_Stored data_
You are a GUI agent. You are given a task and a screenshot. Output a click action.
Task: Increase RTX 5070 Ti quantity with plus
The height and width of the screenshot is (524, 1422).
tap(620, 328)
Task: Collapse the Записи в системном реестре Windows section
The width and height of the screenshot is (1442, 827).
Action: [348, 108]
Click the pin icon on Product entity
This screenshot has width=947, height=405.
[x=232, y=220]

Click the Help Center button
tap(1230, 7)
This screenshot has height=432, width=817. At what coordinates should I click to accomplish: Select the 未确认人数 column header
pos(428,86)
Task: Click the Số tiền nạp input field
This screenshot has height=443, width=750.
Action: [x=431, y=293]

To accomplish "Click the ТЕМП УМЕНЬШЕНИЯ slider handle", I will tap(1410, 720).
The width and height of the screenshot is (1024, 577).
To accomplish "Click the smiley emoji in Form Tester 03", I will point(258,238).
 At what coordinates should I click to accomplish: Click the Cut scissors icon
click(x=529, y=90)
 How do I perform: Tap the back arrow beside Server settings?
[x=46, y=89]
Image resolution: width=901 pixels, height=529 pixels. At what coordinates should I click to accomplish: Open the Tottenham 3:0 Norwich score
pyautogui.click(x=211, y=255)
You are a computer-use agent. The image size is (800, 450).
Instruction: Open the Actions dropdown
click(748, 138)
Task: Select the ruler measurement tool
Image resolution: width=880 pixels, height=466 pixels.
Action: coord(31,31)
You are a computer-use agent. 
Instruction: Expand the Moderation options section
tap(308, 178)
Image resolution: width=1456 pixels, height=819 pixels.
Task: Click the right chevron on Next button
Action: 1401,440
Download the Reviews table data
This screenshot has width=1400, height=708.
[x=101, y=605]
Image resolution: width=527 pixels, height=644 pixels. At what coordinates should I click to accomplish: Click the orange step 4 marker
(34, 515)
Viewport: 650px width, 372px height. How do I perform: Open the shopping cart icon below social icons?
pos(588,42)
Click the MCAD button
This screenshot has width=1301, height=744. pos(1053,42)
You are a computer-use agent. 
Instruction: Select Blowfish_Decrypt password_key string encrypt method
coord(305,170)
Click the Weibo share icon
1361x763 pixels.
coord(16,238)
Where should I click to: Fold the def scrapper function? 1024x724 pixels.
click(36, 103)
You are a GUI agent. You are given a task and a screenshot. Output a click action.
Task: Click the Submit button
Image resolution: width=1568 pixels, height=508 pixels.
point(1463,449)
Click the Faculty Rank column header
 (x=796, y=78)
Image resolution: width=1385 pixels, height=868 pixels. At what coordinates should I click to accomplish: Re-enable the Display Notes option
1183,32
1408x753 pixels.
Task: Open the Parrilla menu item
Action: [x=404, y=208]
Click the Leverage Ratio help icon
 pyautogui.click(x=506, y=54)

_Exercise objective_
Print out all of the data above word for word.

_Solution to this task_
You are a GUI agent. You are given a task and a screenshot. Output a click action.
Task: Increase RTX 5070 Ti quantity with plus
The height and width of the screenshot is (524, 1422).
tap(620, 328)
Task: Collapse the Записи в системном реестре Windows section
The width and height of the screenshot is (1442, 827).
Action: [348, 108]
Click the pin icon on Product entity
This screenshot has width=947, height=405.
[x=232, y=220]

Click the Help Center button
tap(1230, 7)
This screenshot has height=432, width=817. At what coordinates should I click to accomplish: Select the 未确认人数 column header
pos(428,86)
Task: Click the Số tiền nạp input field
This screenshot has height=443, width=750.
Action: [x=431, y=293]

To accomplish "Click the ТЕМП УМЕНЬШЕНИЯ slider handle", I will tap(1410, 720).
The width and height of the screenshot is (1024, 577).
To accomplish "Click the smiley emoji in Form Tester 03", I will point(258,238).
 At what coordinates should I click to accomplish: Click the Cut scissors icon
click(x=529, y=90)
 How do I perform: Tap the back arrow beside Server settings?
[x=46, y=89]
Image resolution: width=901 pixels, height=529 pixels. At what coordinates should I click to accomplish: Open the Tottenham 3:0 Norwich score
pyautogui.click(x=211, y=255)
You are a computer-use agent. The image size is (800, 450).
Instruction: Open the Actions dropdown
click(748, 138)
Task: Select the ruler measurement tool
Image resolution: width=880 pixels, height=466 pixels.
Action: coord(31,31)
You are a computer-use agent. 
Instruction: Expand the Moderation options section
tap(308, 178)
Image resolution: width=1456 pixels, height=819 pixels.
Task: Click the right chevron on Next button
Action: 1401,440
Download the Reviews table data
This screenshot has width=1400, height=708.
[x=101, y=605]
Image resolution: width=527 pixels, height=644 pixels. At what coordinates should I click to accomplish: Click the orange step 4 marker
(34, 515)
Viewport: 650px width, 372px height. How do I perform: Open the shopping cart icon below social icons?
pos(588,42)
Click the MCAD button
This screenshot has width=1301, height=744. pos(1053,42)
You are a computer-use agent. 
Instruction: Select Blowfish_Decrypt password_key string encrypt method
coord(305,170)
Click the Weibo share icon
1361x763 pixels.
coord(16,238)
Where should I click to: Fold the def scrapper function? 1024x724 pixels.
click(36, 103)
You are a GUI agent. You are given a task and a screenshot. Output a click action.
Task: Click the Submit button
Image resolution: width=1568 pixels, height=508 pixels.
point(1463,449)
Click the Faculty Rank column header
 (x=796, y=78)
Image resolution: width=1385 pixels, height=868 pixels. At what coordinates should I click to accomplish: Re-enable the Display Notes option
1183,32
1408x753 pixels.
Task: Open the Parrilla menu item
Action: [x=404, y=208]
Click the Leverage Ratio help icon
 pyautogui.click(x=506, y=54)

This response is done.